In the newly created position, McDonald will work with members of the Golfballs.com staff to improve and supplement editorial content and exclusive audio and video interviews on the Web site.

“With the tremendous growth of internet business opportunities, we have to be able to add more content and more value to consumers,” said Golfballs.com President and CEO Tom Cox. “We want to become more of a customer advocate and begin a transition from a site that is strictly sales to one that provides unbiased information on our products and services.

To that end, McDonald will also oversee editorial content on the firm’s new Acadiana golf information venture, www.AcadianaGolfer.com. That website is expected to launch in the spring of 2010 and will provide information about the sport on all levels to golfers and patrons in Acadiana.

Among items to be found on the website will be information on local courses, tournaments, special events, local professionals, college and high schools, calendars, golf-related blogs and weekly columns.

“We think we’re responding to a void in golf news locally,” Cox said. “We at Golfballs.com want to become the primary source for golf information in the Acadiana area, and we think that AcadianaGolfer.com will be a catalyst for providing that information.” The company also has a brick-and-mortar location at 126 Arnould Blvd. in Lafayette.

McDonald worked for 23 years in collegiate athletic information in Louisiana as sports information director at Northwestern State University (four years) and UL Lafayette (19 years). He was senior sports writer at the Lafayette Daily Advertiser newspaper for nine years covering UL and the Sun Belt Conference. He also wrote a weekly golf column and was the Advertiser’s golf beat writer.

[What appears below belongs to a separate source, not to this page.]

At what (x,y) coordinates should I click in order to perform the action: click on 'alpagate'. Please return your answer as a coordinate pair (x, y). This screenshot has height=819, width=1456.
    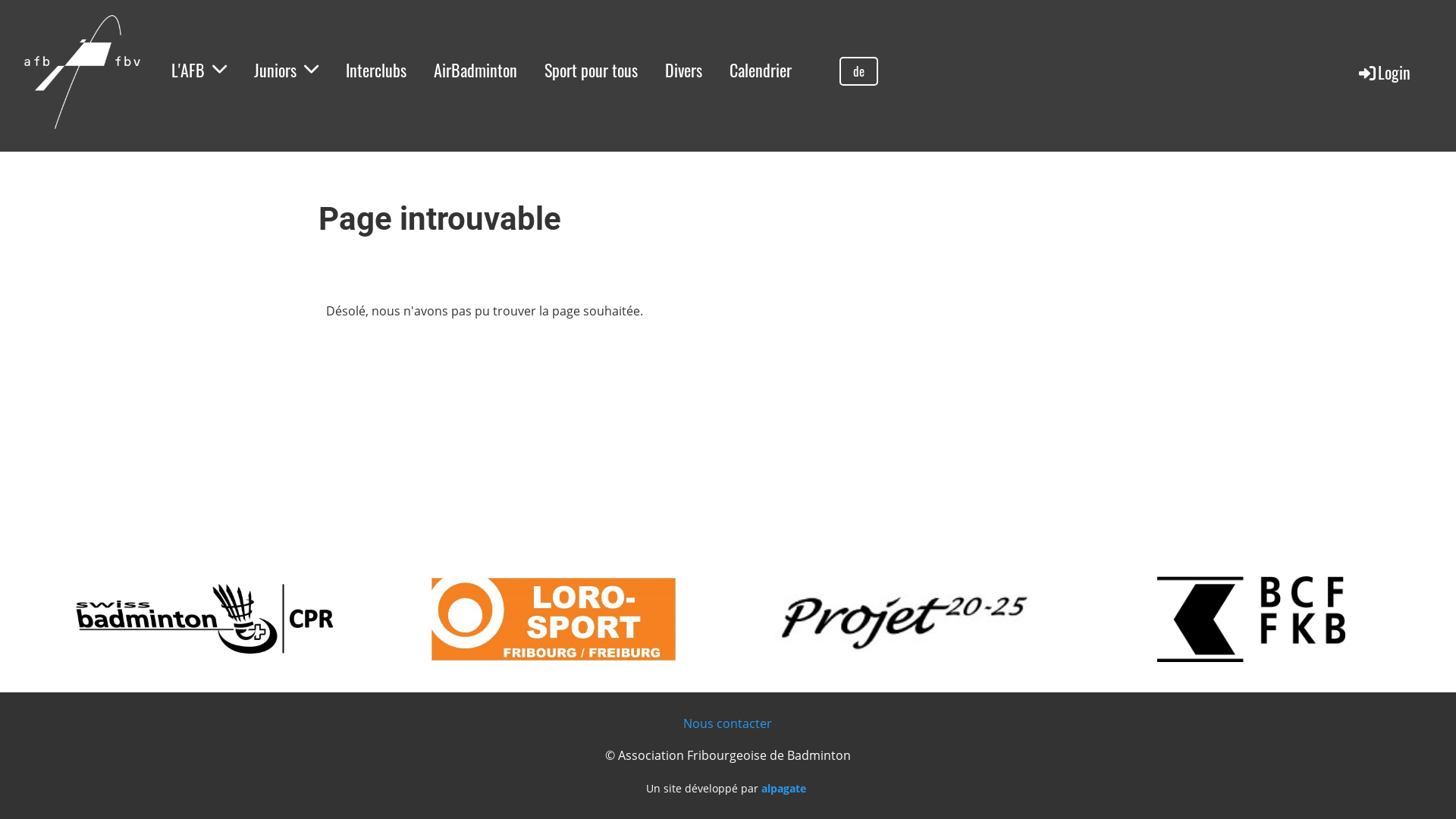
    Looking at the image, I should click on (783, 787).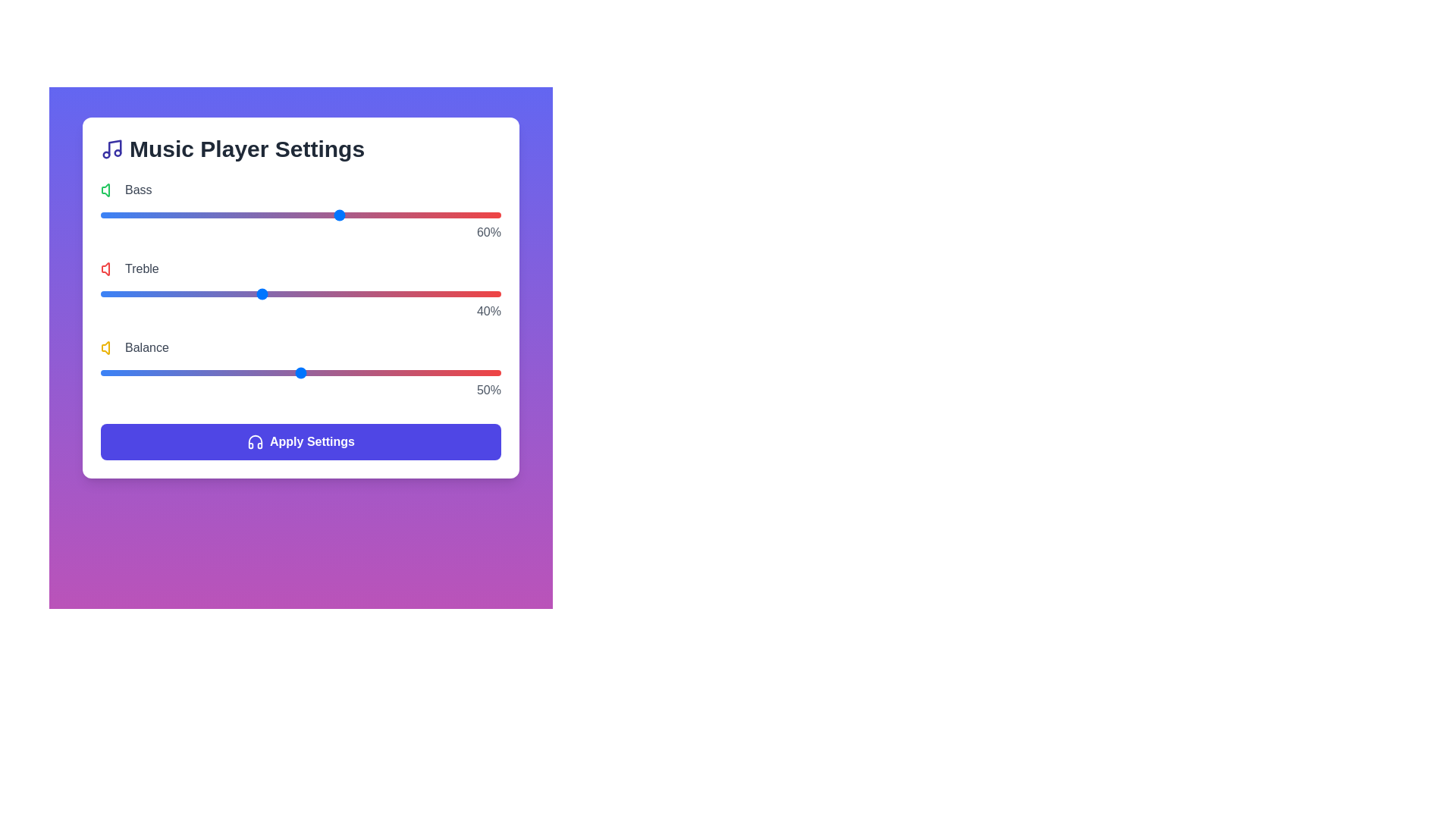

During those nine years, he won 31 writing awards from the Louisiana Sports Writers Association and earned a national “Best of Gannett” award for his coverage of the 2005 Little League World Series in Williamsport, Penn.

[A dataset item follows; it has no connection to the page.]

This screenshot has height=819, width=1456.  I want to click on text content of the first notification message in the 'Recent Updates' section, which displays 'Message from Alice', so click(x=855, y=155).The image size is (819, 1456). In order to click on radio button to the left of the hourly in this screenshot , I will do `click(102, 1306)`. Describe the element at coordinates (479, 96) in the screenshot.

Since leaving the Advertiser in early 2008, he has served as vice president of McD Media Inc., a marketing and public relations firm founded by his wife Mary Beth.

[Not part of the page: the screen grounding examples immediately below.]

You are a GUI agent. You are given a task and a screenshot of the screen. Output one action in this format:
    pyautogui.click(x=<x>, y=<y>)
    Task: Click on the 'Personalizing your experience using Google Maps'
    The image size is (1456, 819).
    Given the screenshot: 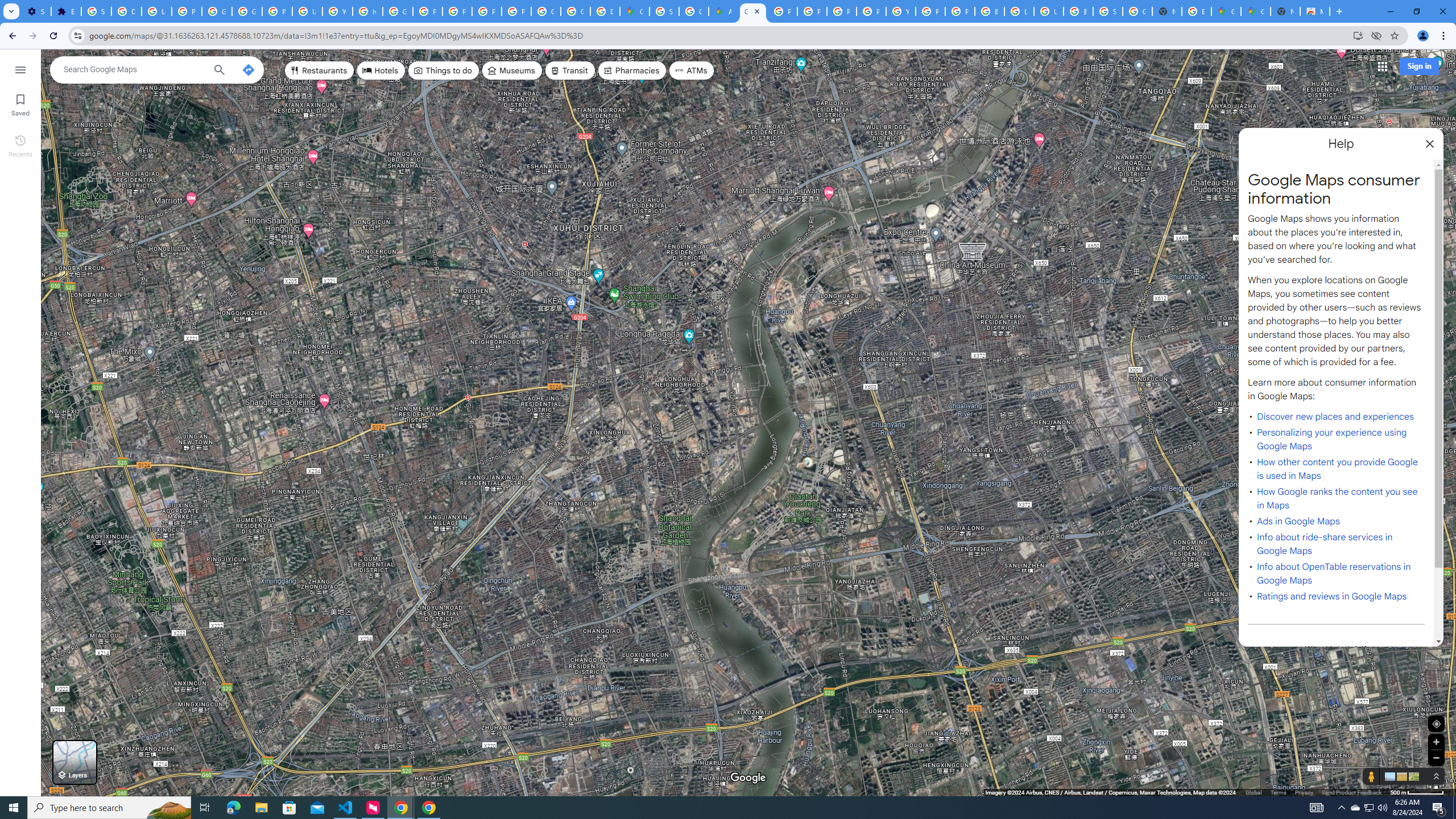 What is the action you would take?
    pyautogui.click(x=1331, y=440)
    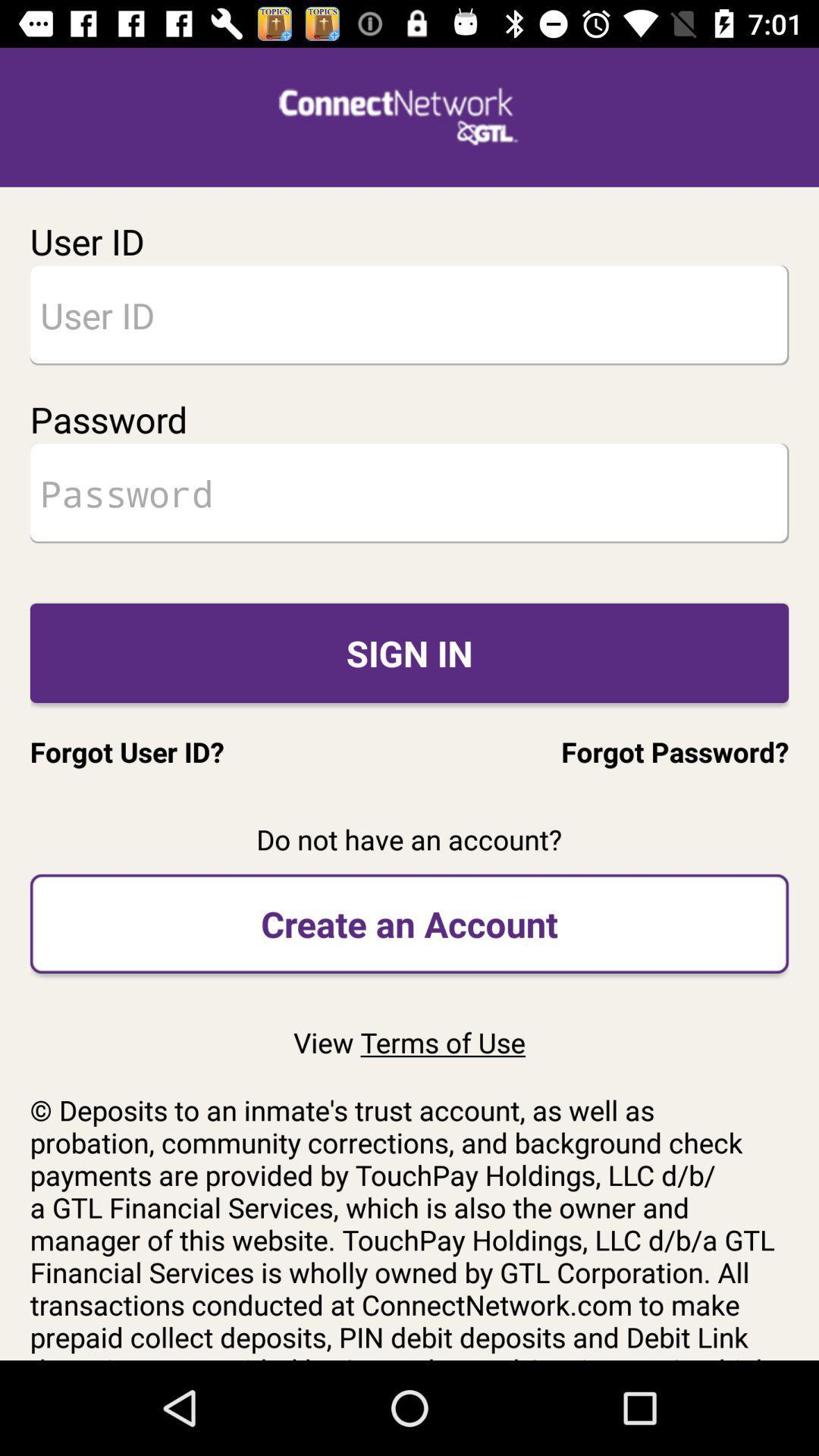  I want to click on sign in, so click(410, 653).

He won several national writing and brochure awards from the College Sports Information Directors of America (CoSIDA) and served two years on that organization’s Board of Directors during his collegiate athletic career.

During that time, he also served on the U.S. Olympic Committee media relations staff for two Olympic Games, in 1988 in Seoul, Korea, and in 1996 in Atlanta, and for six U.S. Olympic Festivals.

McDonald served two years as president of the Louisiana Sports Writers Association and remains a member of that group’s Executive Committee and Hall of Fame Committee.

ABOUT GOLFBALLS.COM:

From humble beginnings in a 100-square-foot room in a small-town warehouse, to its current state-of-the-art 20,000-square-foot facility, Golfballs.com has grown to become one of the world’s leaders in on-line golf ball and equipment sales.

Co-Founder Tom Cox has served as president and CEO since its 1995 start-up, growing the business from $17,000 in first-year sales to a 40-employee company that has more than $10 million in annual sales, and which has sold more than 50 million golf balls direct to consumers in all 50 states and over 50 countries.

Golfballs.com has an in-house production department and is an authorized internet retailer for key brands including Titleist, Callaway and Nike and has been an approved Titleist imprinter since 2003, creating a company-wide focus on the sale of customized and personalized golf equipment.

The company opened its retail outlet store in 2004 and recently launched loyaltylogo.com, a full-service promotional product distributor catering to businesses, and acadianagolfer.com, a news and information site for golf on all levels in the Acadiana area.